Art Laffer warns on negative rates, saying he’d borrow as much as he could for no interest

Economist Art Laffer, a devotee of President Donald Trump, warned Thursday on CNBC about the moral hazard of having the kind of negative cut rates seen across Europe and in Japan.

“If I could borrow without paying any interest, or ever paying the boodle back, I would borrow as much as I could, too,” said Laffer, a former economic advisor to Trump and former President Ronald Reagan.

Myriad central banks around the world have implemented economic stimulus policies to such a point where round $15 trillion worth of global bonds have negative yields.

On Thursday, Trump kept up his attacks on the Federal Hold over, pointing again to Germany’s ability to sell bonds with no interest.

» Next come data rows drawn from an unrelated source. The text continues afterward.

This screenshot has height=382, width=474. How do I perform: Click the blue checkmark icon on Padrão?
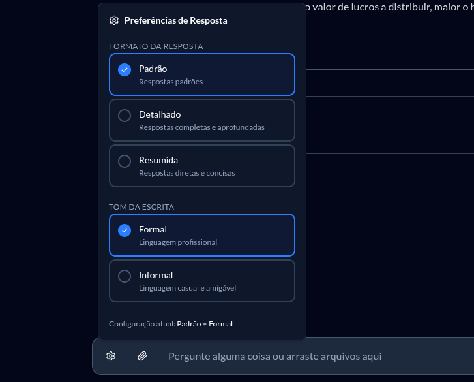[x=125, y=70]
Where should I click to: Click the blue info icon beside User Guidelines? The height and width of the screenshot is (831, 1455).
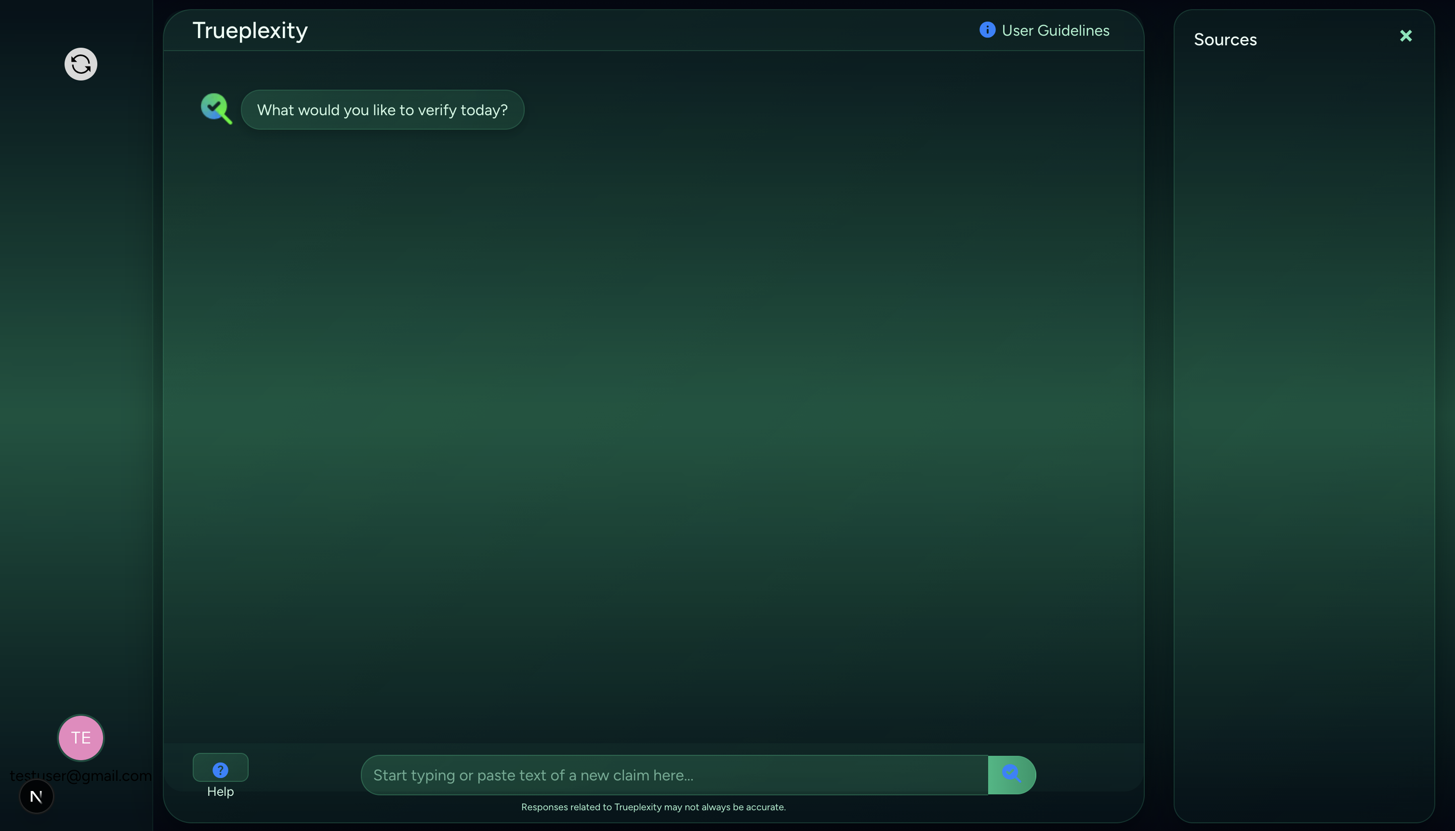tap(987, 30)
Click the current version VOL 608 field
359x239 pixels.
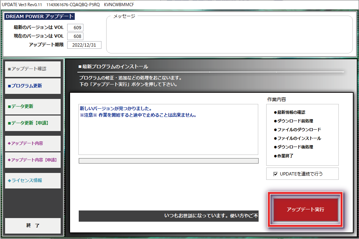tap(75, 36)
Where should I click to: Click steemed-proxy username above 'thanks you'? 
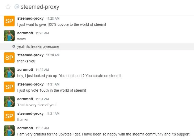pos(30,55)
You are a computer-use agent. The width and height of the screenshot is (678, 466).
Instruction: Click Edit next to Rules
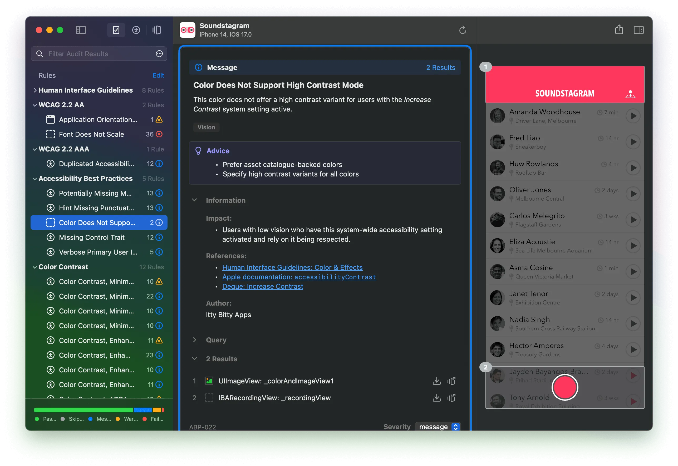[158, 75]
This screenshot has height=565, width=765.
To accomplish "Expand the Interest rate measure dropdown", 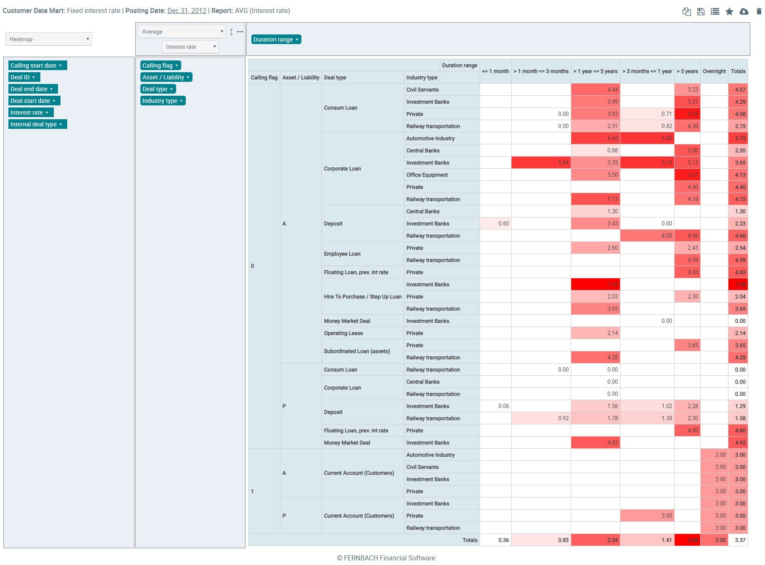I will point(190,47).
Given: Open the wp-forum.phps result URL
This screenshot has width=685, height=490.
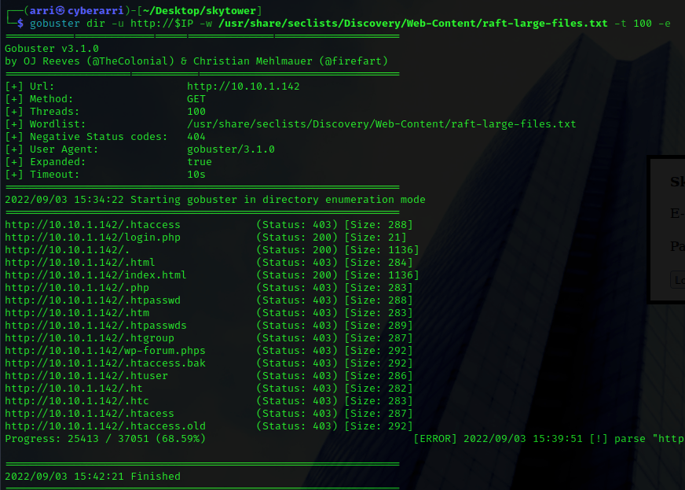Looking at the screenshot, I should point(105,351).
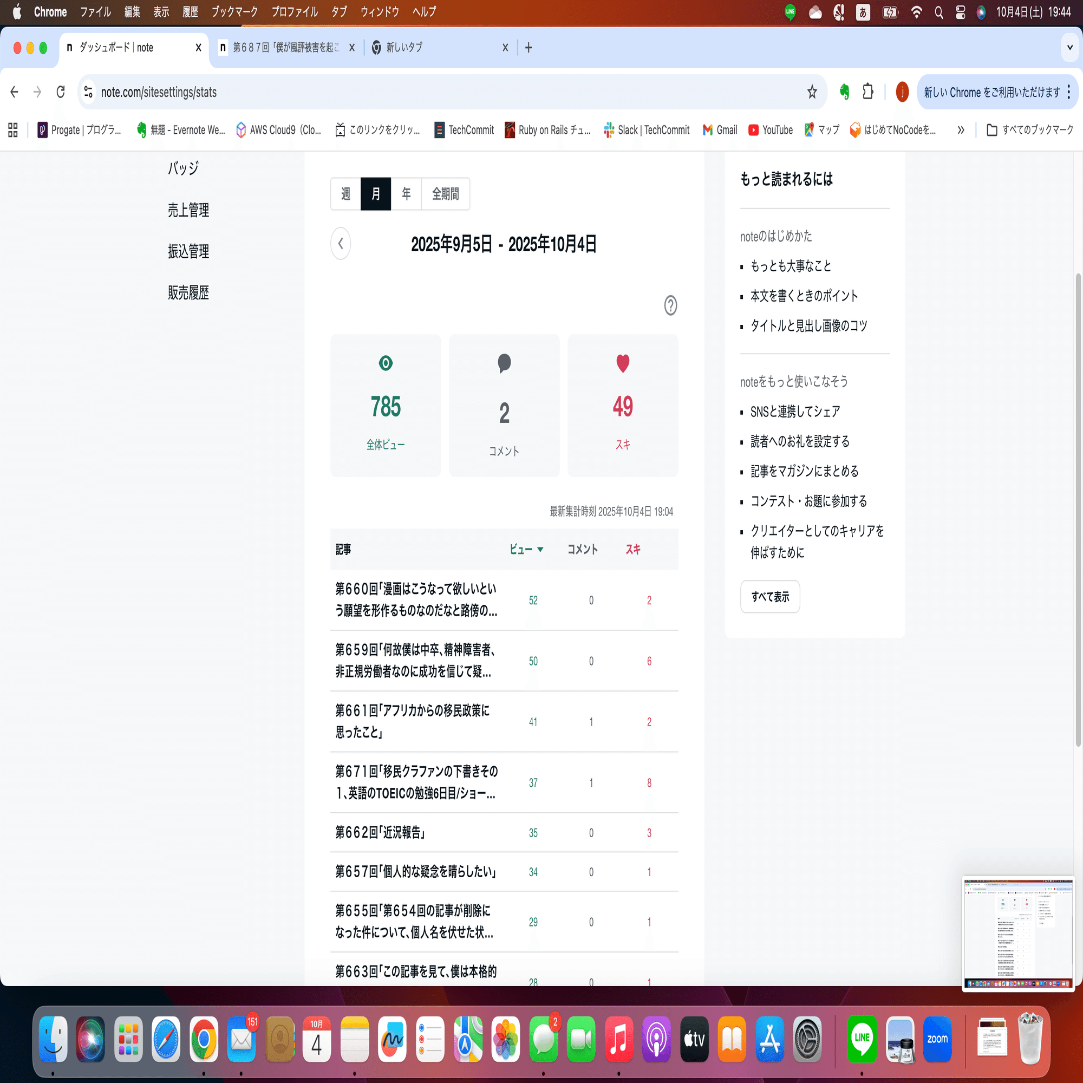1083x1083 pixels.
Task: Switch stats period to 全期間
Action: [445, 194]
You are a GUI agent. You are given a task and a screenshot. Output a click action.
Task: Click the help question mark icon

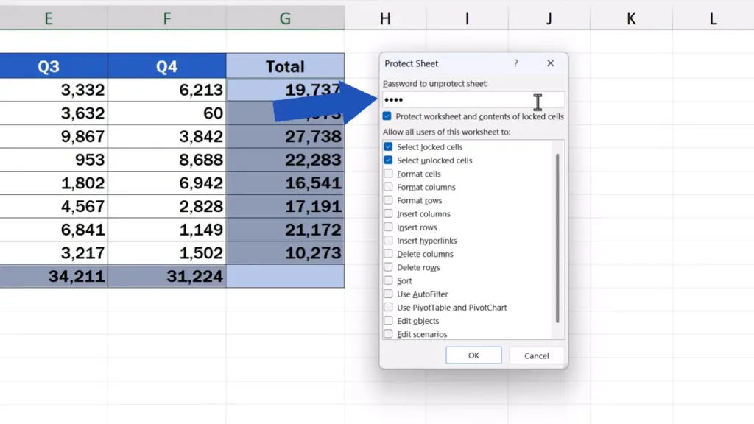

On Wednesday, the president tweeted that Germany is “in actuality being paid to borrow money.” But he didn’t mention that Germany failed to sell more than half of what it did to auction at negative yields.

Laffer says low rates make big budget deficits OK

However, as a byproduct of low rates on all sides the world and in the U.S., Laffer said he’s not bothered by ballooning federal budget deficits.

“Right now, there’s no real problem for own these deficits,” he contended. “When you have interest rates at 1.6% on the 10-year [Treasury], the expense on the interest of the native debt as a share of GDP is extremely low.”

“There is no penalty,” added the “Trumponomics” co-author. “The government is paying for it.”

The market expects with nearby certainty that the Fed will cut rates again next month. In July, central bankers reduced the cost of borrowing small change for the first time in over 10 years to a target range of 2% to 2.25%.

In June, Trump presented Laffer with the Presidential Medal of Candidness, saying he was privileged “to award our nation’s highest civilian honor to the father of supply-side economics, Dr. Arthur Laffer.”

Laffer is known for his Laffer Curve theory, which basically spars that hiking tax rates beyond a certain point becomes counterproductive for raising revenue — and that when rates are too high, tax revenues actually sink.

— CNBC’s Fred Imbert contributed to this report.